PGW’s 3,046-mile gas distribution network — much of it rusting cast iron and unprotected coated steel — is a relic of the 19th century. Methane, the primary component of “natural gas,” is invisible and explosive. Leaks are inevitable, and combustion for heating and cooking poisons indoor air, disproportionately harming low-income families and communities of color.

Yet, PGW’s “solution” is to double down on the same dangerous system. The utility plans to spend as much as $8 billion over 35 years replacing pipes, a glacial pace that would lock Philadelphians into fossil fuel dependence until 2058 — eight years after the city’s carbon neutrality deadline. Worse, economist Dorie Seavey’s analysis reveals PGW’s per-mile costs for replacing pipelines are ballooning by 8.5% annually, which will further delay completion. This isn’t a plan — it’s a surrender to inertia.

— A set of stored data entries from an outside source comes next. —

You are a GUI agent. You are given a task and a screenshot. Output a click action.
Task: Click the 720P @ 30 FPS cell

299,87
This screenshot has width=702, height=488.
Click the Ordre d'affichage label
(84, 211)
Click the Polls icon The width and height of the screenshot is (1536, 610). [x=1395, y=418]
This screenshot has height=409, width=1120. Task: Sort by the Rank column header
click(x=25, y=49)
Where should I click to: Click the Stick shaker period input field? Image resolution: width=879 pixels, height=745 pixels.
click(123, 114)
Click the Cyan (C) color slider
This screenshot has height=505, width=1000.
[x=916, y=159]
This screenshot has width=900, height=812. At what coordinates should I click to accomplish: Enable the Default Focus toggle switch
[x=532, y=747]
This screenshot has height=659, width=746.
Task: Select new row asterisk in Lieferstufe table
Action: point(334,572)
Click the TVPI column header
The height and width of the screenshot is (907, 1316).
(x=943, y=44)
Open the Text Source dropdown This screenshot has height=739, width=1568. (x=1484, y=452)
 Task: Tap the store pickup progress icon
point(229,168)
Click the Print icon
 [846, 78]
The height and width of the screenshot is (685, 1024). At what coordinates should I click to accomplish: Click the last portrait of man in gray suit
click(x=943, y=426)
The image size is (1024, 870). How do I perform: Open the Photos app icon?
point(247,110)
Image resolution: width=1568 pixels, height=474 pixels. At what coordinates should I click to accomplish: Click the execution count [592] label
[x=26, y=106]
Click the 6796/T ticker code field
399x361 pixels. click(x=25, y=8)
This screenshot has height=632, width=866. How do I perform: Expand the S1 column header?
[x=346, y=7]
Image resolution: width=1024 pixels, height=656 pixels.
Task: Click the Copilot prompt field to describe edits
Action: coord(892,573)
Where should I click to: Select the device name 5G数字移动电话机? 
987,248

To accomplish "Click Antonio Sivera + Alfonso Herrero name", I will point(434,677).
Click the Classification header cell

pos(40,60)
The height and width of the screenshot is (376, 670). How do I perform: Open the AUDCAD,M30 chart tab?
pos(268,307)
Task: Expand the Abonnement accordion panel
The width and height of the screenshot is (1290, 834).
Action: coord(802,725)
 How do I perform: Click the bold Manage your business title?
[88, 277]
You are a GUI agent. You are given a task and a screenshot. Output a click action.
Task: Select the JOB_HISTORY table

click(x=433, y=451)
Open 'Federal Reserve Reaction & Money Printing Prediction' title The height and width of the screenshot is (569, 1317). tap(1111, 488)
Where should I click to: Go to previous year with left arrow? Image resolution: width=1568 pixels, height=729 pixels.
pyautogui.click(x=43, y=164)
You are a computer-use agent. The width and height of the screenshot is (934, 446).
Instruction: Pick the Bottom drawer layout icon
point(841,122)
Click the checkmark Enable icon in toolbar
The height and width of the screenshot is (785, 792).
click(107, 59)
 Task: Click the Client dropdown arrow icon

Half-measures won’t stop the next explosion. PGW claims its pipe replacement program enhances safety, but the math doesn’t add up. Replacing 31 miles of mains annually in a system requiring 1,715 miles of upgrades means risking disaster for more than 50 years. Meanwhile, low-income ratepayers foot the bill with another 13% hike proposed this year. This isn’t just unsustainable — it’s unjust.

Seavey’s report offers a smarter path, suggesting the city prioritize replacing the pipelines at greatest risk of exploding, instead of meeting arbitrary mile quotas, and using advanced leak detection technology to better identify potential problems. The report also recommended investing in alternatives such as geothermal energy.

Yet, PGW has dragged its feet. In 2022, the city allocated $500,000 for a networked geothermal pilot project — a system that could heat homes using stable underground temperatures, eliminating gas reliance. Two years later, PGW hasn’t even released a feasibility study. This isn’t caution, it’s obstruction.

The Pennsylvania Constitution guarantees the right to “clean air, pure water, and the preservation of the natural environment.” These rights aren’t abstract — they demand that PGW and city leaders act as trustees of our collective safety.

Instead, they’ve chosen complacency. Every day they delay, Mayor Cherelle L. Parker and PGW gamble with lives. The Ogontz leak should be a wake-up call. When methane spewed into the air that day, residents weren’t just fleeing a possible fire — they were fleeing a system that values outdated infrastructure over their lives.

PGW’s pipe replacement plan is like repairing a sinking ship with duct tape. We need to build a new vessel.

Here is the best path forward:

  1. Halt blank-check pipe spending. Instead, we must redirect PGW’s billions toward geothermal pilots, heat pumps, and retrofits for low-income homes.

  2. Launch a community oversight board. Let frontline neighborhoods, not utility executives, guide the transition.

  3. Enforce the constitution. Sue PGW and the city if they continue ignoring their duty to protect public health.

Philadelphia doesn’t have to choose between explosions and unaffordable bills. We can phase out methane, slash energy costs, and create green jobs — but only if we stop pretending 19th-century pipes can be patched into the future. The next explosion isn’t a question of if, but when.

Let’s make Ogontz the last warning we ignore.

Pamela Darville lives in Germantown. She’s a civil rights lawyer and cochair of POWER Interfaith’s Climate Justice and Jobs Team.